Sara encontró una camiseta de Jeffrey y se la puso. Cuando se enderezó, vio el cepillo de dientes de él en el cubilete junto al suyo. La espuma de afeitar y la maquinilla estaban colocadas una al lado de la otra, y su desodorante junto al de ella en la estantería.
– ¿Y quién ha ganado? -preguntó él.
– Nadie -consiguió contestar, mientras ponía en el cepillo la pasta de dientes.
Se lavó los dientes con los ojos cerrados.
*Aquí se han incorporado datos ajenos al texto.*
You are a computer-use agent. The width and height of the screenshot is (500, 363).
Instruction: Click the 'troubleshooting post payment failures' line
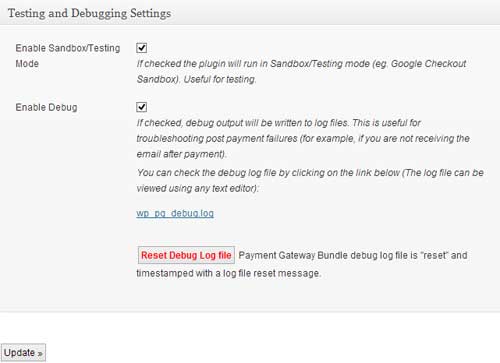coord(303,139)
Estaba rendida.
– ¿No te habrán convencido para que te bautices?
– No, son todos muy amables -respondió, demasiado cansada para reírse-. Entiendo por qué a Tessa le gusta ir allí.
– ¿No han exhibido serpientes ni hablado en lenguas desconocidas?
– Han cantado un himno y hablado de las buenas obras. -Se enjuagó la boca y dejó el cepillo en el cubilete-. Son mucho más divertidos que los de la iglesia de mi madre, eso te lo aseguro.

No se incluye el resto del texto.